I know there's a middle ground, and I think I have more or less managed it during Scouring of Gate Pass, but I am looking for ideas on how to do the same during Innenotdar and Shelter from the Storm


----------



## Imban (Apr 1, 2010)

My group actually tends to actively recruit NPCs into the party, so we don't have quite as much hate of DMPCs, but if it's a problem, just make them worse than the PCs. You're the DM, so it shouldn't be terribly hard - especially since few of the allied NPCs in War of the Burning Sky are any good to begin with. 

I mean, Torrent, by the book, barely matches up to any competent PC, while Crystin is pretty much worse in every way.

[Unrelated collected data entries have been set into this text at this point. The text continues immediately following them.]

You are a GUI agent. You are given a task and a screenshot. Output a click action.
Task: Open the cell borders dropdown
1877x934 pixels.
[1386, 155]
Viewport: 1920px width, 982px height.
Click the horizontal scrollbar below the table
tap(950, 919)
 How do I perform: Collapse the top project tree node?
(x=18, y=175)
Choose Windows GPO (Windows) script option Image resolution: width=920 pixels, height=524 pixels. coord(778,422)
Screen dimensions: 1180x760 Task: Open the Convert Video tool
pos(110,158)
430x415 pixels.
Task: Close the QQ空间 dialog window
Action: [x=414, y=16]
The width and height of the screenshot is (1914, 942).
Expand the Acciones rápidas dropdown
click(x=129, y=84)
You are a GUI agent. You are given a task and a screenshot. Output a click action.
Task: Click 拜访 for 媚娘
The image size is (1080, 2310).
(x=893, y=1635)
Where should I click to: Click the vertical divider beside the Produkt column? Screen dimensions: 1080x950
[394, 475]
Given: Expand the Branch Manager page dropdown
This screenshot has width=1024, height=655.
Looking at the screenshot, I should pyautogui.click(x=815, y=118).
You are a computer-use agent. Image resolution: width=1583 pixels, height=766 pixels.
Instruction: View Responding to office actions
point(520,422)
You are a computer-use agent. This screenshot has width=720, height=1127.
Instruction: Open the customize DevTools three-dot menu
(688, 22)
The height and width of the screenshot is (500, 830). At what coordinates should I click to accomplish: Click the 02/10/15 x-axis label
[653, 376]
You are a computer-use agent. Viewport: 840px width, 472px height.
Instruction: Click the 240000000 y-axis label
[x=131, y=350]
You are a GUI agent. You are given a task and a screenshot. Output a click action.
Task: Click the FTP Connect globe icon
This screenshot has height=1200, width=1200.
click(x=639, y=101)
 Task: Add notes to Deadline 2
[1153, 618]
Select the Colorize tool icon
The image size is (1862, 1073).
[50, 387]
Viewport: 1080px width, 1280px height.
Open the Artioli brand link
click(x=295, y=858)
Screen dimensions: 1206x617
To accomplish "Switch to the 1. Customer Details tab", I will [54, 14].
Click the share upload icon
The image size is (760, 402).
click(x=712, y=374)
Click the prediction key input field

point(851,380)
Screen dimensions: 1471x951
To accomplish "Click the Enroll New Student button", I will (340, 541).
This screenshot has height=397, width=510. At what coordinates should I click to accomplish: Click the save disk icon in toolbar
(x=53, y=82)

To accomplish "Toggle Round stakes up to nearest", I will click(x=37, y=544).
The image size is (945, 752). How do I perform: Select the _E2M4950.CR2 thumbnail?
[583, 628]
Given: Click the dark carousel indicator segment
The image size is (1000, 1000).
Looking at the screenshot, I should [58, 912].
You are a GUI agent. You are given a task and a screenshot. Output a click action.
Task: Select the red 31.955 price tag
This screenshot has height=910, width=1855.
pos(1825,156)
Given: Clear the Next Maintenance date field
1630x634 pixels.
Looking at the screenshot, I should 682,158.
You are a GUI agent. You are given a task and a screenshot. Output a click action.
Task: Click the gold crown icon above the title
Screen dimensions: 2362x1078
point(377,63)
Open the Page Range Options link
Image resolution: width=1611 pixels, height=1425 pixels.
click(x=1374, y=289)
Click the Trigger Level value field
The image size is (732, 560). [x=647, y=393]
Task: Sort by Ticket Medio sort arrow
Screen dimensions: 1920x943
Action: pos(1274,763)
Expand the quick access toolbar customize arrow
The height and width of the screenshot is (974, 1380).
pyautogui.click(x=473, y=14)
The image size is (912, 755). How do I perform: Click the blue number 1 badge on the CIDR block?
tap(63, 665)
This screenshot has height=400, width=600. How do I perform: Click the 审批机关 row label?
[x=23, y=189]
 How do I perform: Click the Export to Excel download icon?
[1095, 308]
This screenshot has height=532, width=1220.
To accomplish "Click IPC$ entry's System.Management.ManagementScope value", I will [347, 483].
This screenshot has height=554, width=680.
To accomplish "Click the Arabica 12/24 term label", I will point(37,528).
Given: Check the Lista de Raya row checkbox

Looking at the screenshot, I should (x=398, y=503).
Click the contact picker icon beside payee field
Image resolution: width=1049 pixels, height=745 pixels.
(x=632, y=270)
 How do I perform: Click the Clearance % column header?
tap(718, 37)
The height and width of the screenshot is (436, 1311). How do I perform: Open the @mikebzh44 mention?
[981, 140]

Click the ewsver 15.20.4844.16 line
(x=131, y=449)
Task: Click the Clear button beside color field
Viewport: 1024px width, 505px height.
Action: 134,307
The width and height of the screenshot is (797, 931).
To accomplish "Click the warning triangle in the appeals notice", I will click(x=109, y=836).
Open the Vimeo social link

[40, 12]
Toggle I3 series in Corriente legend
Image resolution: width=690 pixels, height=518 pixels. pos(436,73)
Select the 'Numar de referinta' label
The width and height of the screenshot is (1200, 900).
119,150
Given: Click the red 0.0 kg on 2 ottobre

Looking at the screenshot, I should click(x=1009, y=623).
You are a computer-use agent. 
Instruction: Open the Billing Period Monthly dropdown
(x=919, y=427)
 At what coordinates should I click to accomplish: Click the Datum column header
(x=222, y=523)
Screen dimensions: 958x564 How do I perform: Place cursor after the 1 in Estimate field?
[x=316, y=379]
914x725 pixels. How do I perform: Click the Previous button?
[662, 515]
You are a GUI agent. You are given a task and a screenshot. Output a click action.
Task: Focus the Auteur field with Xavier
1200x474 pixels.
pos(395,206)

Haddin's pretty strong, but limited in what he can do - and since he's a *jerk*, my group kicked his ass and left him in a pile.

And, well, at least in my book having Crystin ping away with magic missiles doesn't really steal the spotlight from anyone.

This is less true of some NPCs later on - Shalosha and Katrina are fairly effective spellcasters, and Kathor Danava *would* be quite effective if someone thought to outfit him with real equipment - but those people won't be spending the entire game with the party.


----------



## liggetar (Apr 1, 2010)

In my game, Torrent was pretty much the only one actively involved.  Haddin didn't want to reveal to the party too much of the nature of his magic, so he would hang back and order Crystin to do the same, figuring that the baddies that the party ran across would be attacking those who were actively engaged in combat first.

This worked out well, because Crystin got to spend some time with the party's eladrin artificer, so when the artificer got into trouble, it was a catalyst for her to break daddy's domination and act, which in turn got the party cheering for her.  She's got a soft spot in the party's hearts, which is going to be great going forward.


----------



## sfedi (Apr 1, 2010)

Amphimir Míriel said:


> Problem is, that if you make them just "hang back" and not participate in encounters or challenges it kinda strains the suspension of disbelief.
> 
> But, if you as a DM, make full use of their abilities and knowledge, then you run the risk of having the NPCs steal the party's thunder (thus becoming DMPCs)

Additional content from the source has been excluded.